+++ RECORDS SUPPLIED

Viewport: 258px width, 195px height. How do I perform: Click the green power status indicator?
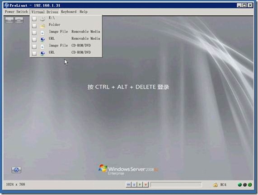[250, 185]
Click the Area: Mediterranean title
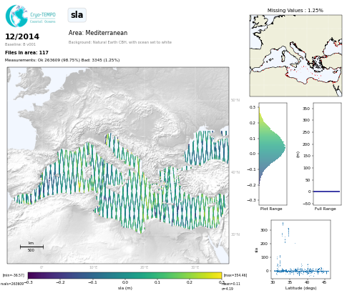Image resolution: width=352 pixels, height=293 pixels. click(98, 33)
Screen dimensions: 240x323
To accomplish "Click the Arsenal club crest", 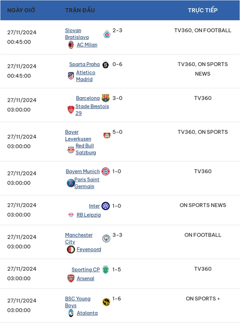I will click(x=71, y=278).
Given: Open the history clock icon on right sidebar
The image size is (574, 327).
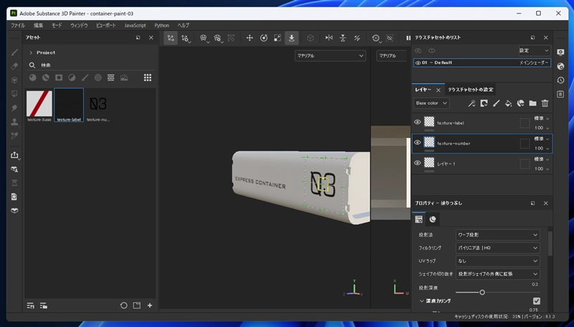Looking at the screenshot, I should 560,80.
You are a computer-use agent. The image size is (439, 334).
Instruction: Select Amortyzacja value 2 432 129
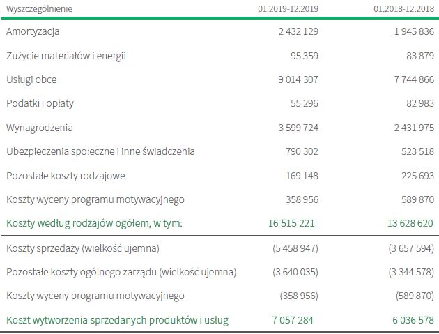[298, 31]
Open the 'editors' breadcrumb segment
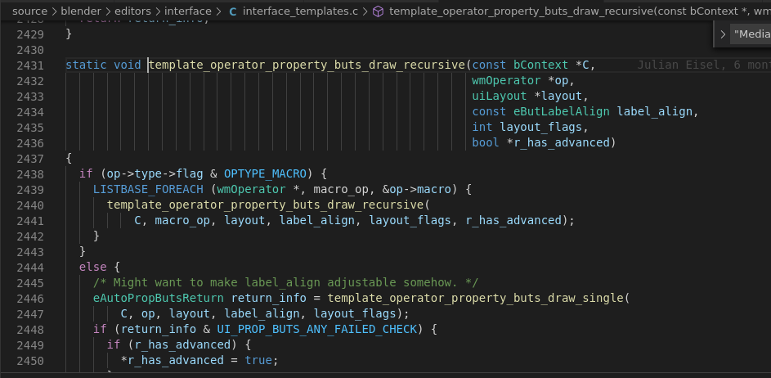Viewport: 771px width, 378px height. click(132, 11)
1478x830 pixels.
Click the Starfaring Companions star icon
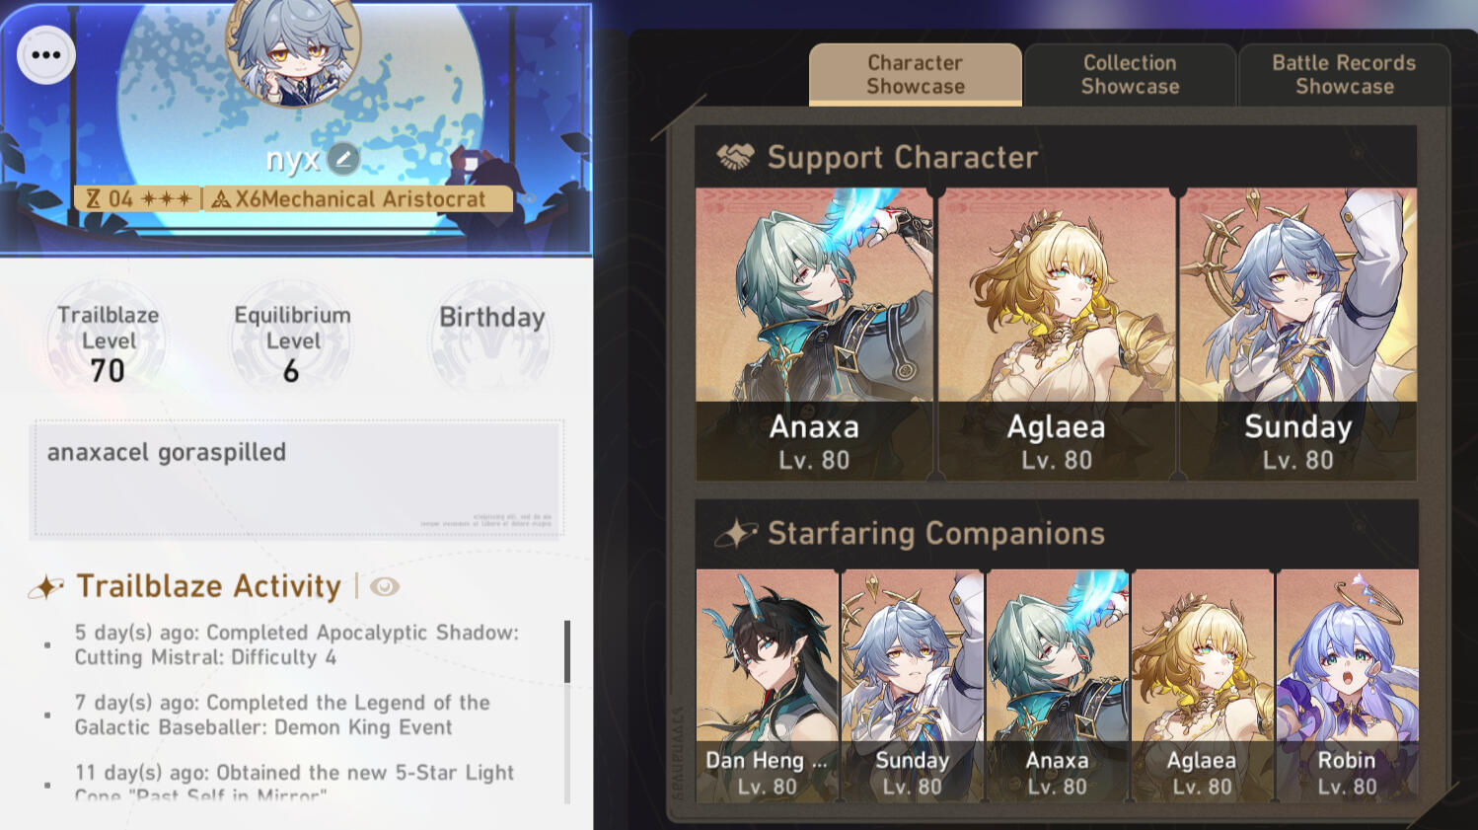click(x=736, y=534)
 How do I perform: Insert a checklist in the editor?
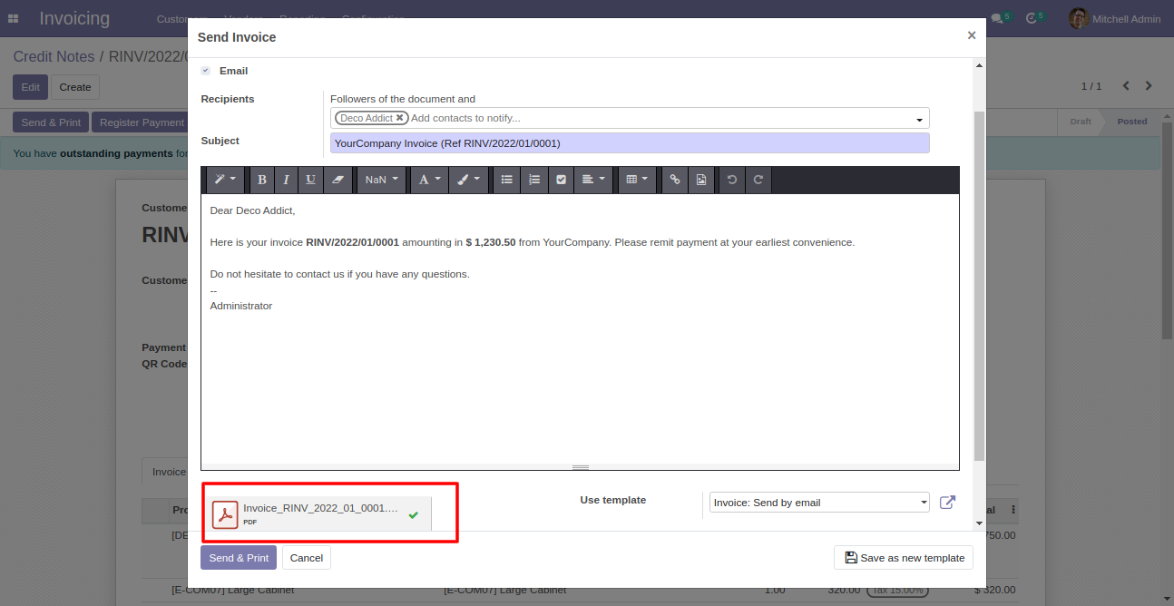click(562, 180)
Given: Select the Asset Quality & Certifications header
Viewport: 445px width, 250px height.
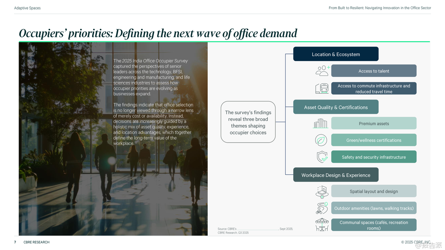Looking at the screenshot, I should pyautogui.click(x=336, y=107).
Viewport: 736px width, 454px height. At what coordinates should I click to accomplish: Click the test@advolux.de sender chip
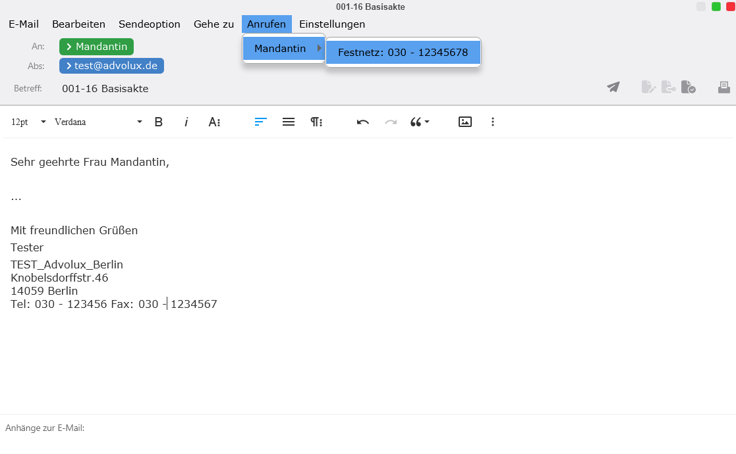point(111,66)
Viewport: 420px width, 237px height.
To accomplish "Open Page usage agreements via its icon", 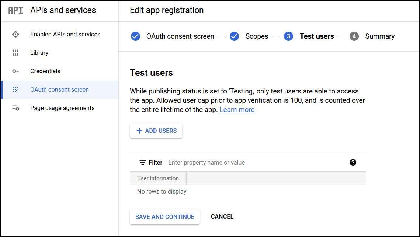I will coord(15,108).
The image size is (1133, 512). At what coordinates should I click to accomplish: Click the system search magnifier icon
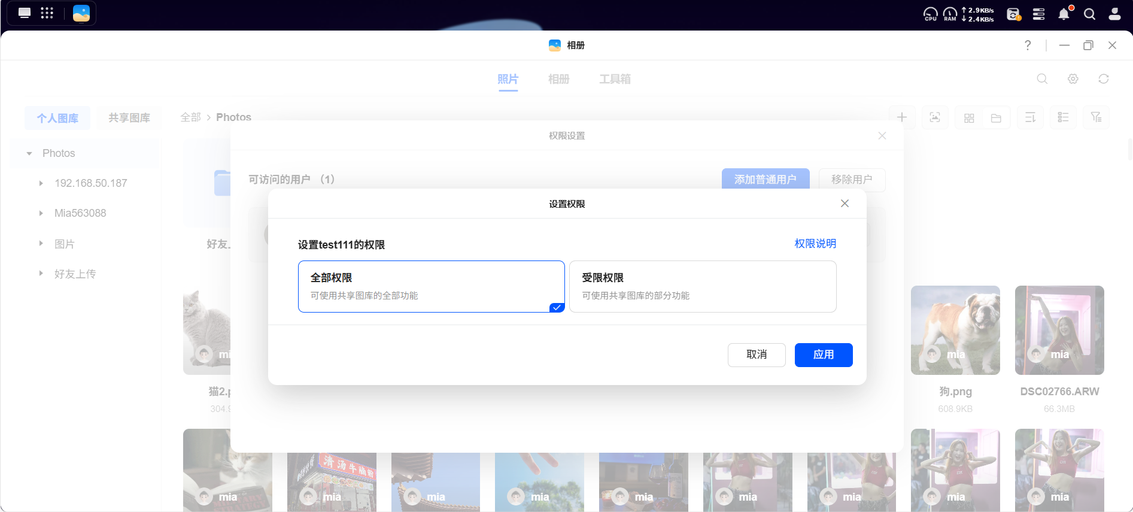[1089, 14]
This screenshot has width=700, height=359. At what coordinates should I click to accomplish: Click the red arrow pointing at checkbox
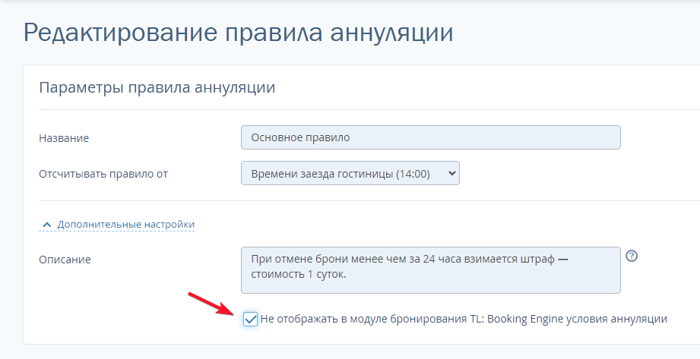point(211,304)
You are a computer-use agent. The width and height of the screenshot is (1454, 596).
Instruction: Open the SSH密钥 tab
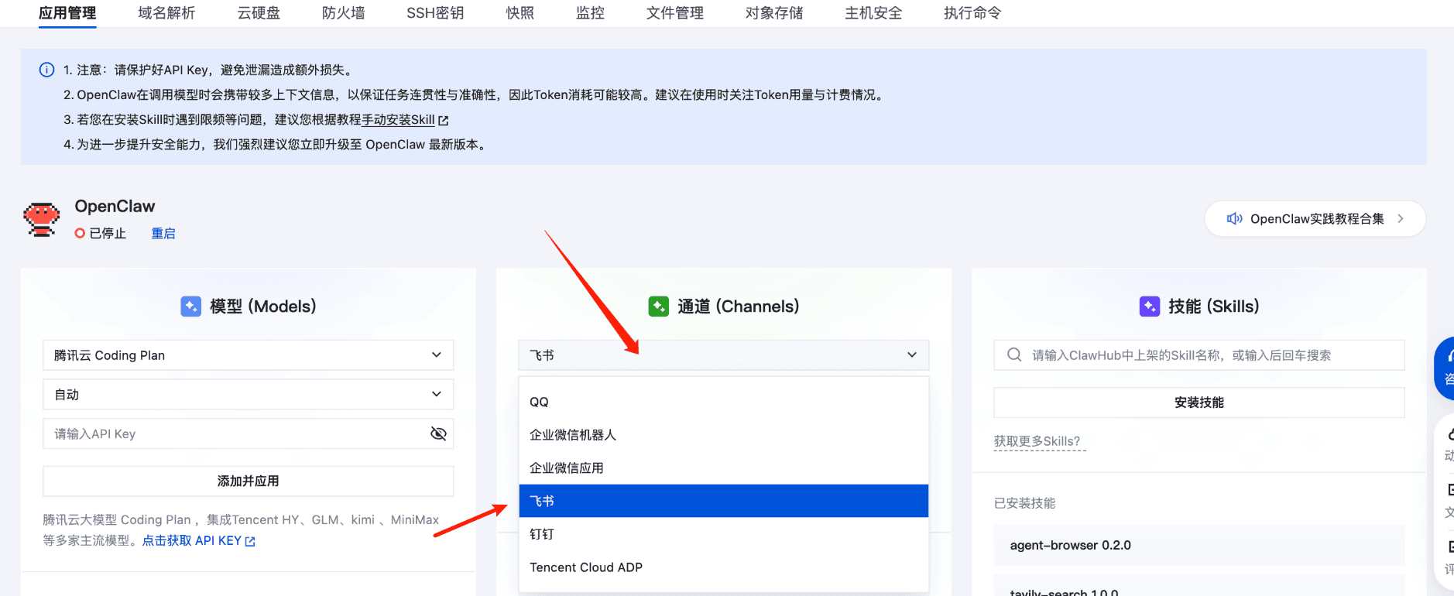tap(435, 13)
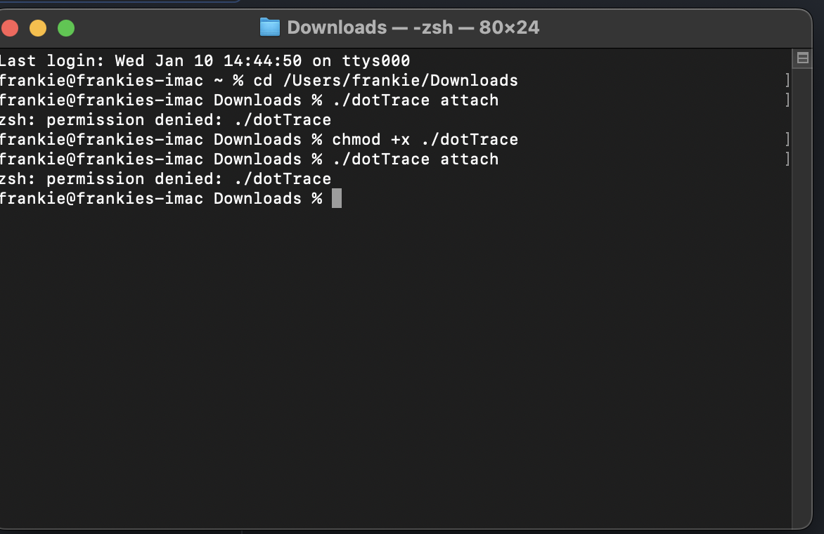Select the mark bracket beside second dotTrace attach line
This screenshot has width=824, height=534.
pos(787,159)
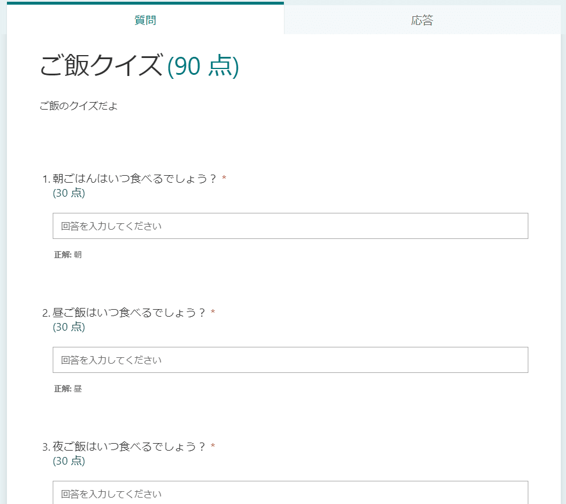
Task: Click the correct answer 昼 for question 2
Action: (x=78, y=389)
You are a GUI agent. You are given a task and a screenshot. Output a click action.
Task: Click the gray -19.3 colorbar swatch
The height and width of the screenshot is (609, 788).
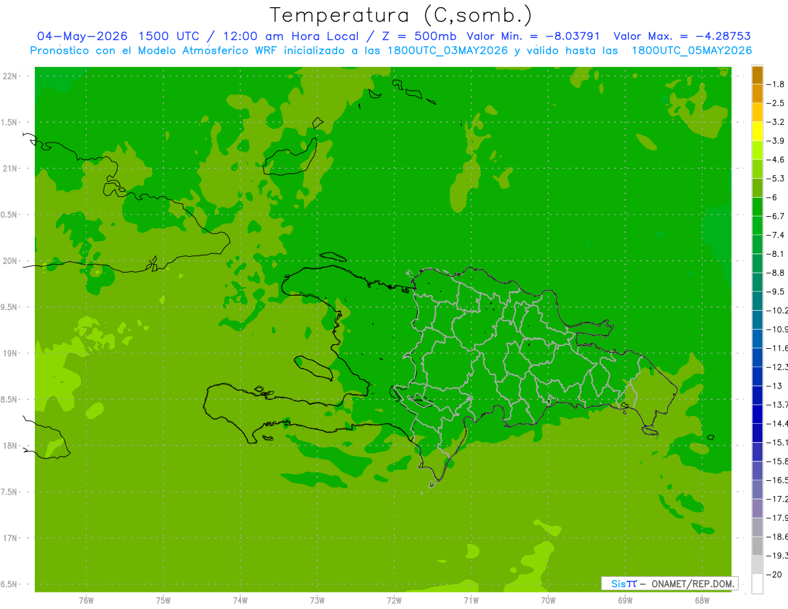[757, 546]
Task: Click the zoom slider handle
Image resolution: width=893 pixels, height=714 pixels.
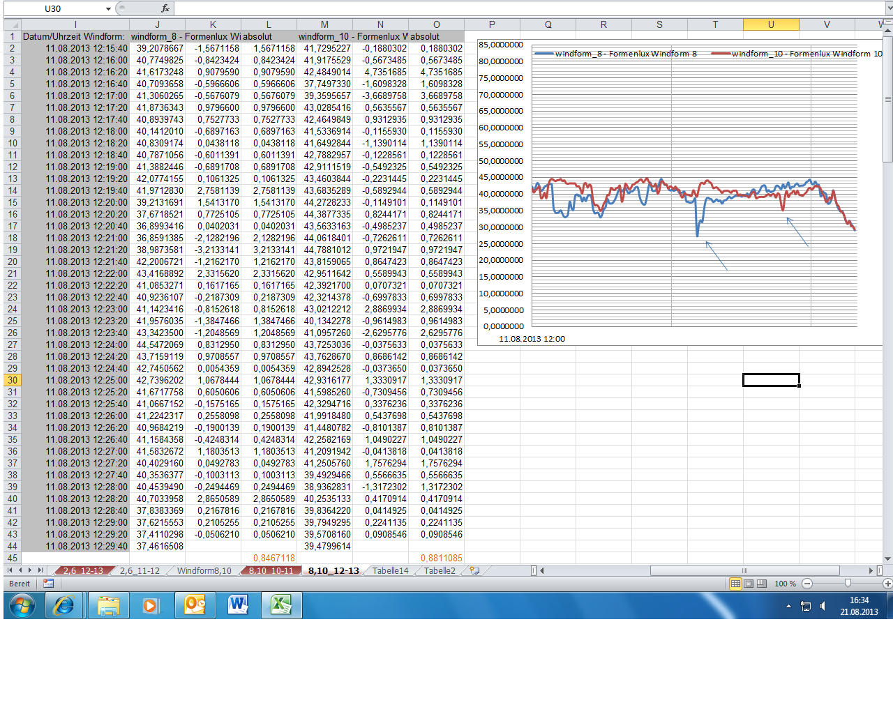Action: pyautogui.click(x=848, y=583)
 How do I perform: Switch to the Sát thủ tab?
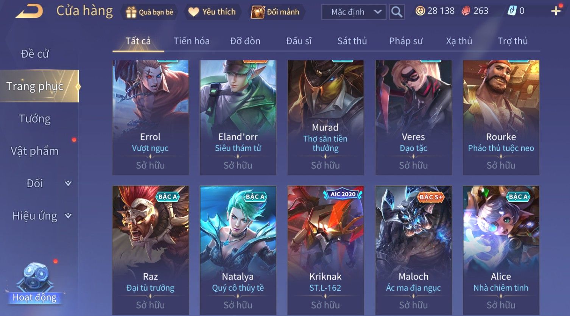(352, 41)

++++++

= EXERCISE DETAILS =
Track down all lines above with the string "computer" and copy them.

= RESPONSE FOR THIS EXERCISE =
You are a computer-use agent. The image size is (439, 334).
You are a computer-use agent. The width and height of the screenshot is (1454, 596).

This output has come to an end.